[Date Prev][Date Next][Thread Prev][Thread Next][Date Index][Thread Index]
Re: strings draft
> From: Shiro Kawai <shiro@xxxxxxxx>
> > but all implementations must either refuse to read
> > "\U+30AB.\U+309A."
> > or have
> > (string-length "\U+30AB.\U+309A.") => 2
> I see. I think it's reasonable and acceptable. EUCJP
> implementation can inform the user that it can't read the constant.
>
> There are a couple of edge cases that I'd like to be clearer.
>
> Can it map U+30AB to EUCJP #xA5AB, and U+309A to some
> alternative character that designates unrecognized character?

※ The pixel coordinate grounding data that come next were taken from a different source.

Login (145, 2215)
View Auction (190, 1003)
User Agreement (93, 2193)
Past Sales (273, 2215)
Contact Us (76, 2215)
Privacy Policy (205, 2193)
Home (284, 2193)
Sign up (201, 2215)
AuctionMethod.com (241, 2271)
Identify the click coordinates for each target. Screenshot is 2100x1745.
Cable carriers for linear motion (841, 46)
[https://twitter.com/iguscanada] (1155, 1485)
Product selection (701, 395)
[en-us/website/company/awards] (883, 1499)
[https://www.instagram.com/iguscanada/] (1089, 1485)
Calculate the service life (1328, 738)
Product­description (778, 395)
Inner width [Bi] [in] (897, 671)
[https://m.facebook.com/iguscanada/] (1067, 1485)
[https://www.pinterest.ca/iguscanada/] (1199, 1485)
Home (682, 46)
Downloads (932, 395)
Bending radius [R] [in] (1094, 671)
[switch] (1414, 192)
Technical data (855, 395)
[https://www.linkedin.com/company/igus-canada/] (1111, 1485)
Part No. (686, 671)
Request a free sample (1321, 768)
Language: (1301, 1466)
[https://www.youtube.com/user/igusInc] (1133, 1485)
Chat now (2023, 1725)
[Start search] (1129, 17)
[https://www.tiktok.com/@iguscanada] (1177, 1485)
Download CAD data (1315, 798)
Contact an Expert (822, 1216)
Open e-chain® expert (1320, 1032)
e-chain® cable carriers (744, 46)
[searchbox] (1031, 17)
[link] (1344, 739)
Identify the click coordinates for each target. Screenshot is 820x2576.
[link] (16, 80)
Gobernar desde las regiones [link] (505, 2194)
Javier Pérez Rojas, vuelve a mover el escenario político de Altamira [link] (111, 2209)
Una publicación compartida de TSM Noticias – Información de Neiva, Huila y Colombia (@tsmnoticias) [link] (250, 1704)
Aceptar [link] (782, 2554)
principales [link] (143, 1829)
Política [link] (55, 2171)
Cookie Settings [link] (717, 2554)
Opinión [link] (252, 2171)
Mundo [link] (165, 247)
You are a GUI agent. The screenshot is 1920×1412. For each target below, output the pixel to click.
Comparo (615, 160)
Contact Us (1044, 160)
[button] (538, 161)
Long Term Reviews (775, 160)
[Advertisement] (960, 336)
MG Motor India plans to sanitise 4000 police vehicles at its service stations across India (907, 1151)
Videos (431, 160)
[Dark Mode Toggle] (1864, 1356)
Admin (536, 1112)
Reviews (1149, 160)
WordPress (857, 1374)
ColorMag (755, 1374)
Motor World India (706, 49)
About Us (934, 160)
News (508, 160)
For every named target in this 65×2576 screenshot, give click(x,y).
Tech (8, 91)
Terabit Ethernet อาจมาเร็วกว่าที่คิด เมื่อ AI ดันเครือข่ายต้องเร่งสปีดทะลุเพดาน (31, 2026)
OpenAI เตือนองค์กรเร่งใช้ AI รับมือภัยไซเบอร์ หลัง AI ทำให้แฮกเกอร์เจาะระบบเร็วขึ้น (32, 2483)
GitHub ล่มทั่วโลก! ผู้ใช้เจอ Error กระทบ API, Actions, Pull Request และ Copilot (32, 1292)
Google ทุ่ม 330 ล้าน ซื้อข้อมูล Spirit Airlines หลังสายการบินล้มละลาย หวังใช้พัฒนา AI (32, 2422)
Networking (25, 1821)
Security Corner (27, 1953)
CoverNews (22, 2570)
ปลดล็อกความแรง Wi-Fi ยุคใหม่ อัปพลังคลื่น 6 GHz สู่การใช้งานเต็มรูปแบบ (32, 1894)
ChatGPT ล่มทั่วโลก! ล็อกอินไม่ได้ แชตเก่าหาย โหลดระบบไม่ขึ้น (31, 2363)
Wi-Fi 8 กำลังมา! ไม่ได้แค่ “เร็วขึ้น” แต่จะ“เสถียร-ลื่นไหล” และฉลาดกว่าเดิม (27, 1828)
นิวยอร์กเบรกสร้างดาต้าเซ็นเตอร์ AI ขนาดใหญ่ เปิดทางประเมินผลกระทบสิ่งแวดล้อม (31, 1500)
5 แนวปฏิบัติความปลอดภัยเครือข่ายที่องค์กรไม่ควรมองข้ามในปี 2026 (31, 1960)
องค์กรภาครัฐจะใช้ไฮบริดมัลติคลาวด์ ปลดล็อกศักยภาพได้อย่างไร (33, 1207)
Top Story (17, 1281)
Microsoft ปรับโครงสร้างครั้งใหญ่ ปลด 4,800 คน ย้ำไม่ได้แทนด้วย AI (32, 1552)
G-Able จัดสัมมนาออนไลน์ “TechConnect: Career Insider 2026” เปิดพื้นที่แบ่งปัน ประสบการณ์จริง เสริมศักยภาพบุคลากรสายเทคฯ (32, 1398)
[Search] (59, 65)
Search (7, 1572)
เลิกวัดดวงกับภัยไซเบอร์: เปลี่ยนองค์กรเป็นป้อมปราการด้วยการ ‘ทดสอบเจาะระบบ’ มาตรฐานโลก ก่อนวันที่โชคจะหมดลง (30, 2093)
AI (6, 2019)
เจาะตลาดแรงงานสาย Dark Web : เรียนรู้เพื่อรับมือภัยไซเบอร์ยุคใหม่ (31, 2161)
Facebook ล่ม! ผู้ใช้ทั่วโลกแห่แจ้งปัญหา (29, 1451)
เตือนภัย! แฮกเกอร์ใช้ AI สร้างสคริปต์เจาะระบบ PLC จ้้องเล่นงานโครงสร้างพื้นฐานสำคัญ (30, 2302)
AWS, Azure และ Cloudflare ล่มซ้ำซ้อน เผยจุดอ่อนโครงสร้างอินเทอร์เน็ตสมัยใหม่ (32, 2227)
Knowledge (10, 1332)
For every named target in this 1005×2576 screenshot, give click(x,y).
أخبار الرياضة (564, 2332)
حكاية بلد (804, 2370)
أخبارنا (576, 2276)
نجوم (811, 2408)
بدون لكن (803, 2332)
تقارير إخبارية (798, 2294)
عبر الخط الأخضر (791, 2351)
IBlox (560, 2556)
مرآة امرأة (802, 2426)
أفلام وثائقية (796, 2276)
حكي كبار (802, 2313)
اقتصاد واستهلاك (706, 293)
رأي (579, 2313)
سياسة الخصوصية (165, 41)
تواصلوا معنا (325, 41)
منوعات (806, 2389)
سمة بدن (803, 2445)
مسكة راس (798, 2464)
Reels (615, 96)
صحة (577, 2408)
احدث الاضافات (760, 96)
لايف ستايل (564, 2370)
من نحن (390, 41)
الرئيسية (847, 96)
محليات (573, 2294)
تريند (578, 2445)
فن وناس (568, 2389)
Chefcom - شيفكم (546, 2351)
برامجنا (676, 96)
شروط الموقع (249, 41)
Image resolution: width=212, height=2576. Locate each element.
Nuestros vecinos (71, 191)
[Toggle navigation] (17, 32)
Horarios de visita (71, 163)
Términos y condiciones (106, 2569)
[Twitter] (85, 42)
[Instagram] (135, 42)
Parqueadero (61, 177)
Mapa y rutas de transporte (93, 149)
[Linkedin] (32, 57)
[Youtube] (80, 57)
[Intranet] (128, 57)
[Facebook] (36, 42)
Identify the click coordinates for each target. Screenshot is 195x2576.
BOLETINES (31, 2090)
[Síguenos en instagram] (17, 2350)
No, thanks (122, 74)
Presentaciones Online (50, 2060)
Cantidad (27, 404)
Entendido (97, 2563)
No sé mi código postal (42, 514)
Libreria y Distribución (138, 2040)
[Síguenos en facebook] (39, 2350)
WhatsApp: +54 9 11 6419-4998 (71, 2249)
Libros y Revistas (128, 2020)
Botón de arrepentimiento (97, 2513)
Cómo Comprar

> (U+3013 is used in Japan traditionally). It'll satisfy
> codepoint index requirements. Though
> (string-ref "\U+30AB.\U+309A." 1) would be a surprise.
> This can be either way---if it's not allowed in the proposal,
> I can provide a flag so the implementation can behave either
> "strictly conforming Unicode API" or "loose mode".
If your implementation can read:
"\U+30AB.\U+309A."
doesn't that mean it should also read:
(list #\U+30AB #\U+309A)
I'm not sure how to reconcile those.
> Another edge case. Suppose U+30AB and U+309A codepoints are
> written directly (without escaping) in the source code.
> EUCJP implementation can still load such a file, if it is informed
> that the source is in one of Unicode CES. It will convert
> those two codepoints into one EUCJP #xA5AB character during
> reading, so it'll produce a string of one character.
> Is it an out of scope of the Unicode API?
I specifically mean the R6RS recommendations to _not_ preclude that
interpretation. Yes, you should be able to read that string constant
from some Unicode stream and wind up with a one character string
constant.
If someone writes a non-portable program that says "This program
assumes that all string constants are Unicode [and, in such and such a
canonicalization form, etc.]" then that program wouldn't necessarily
run correctly on your implementation.
-t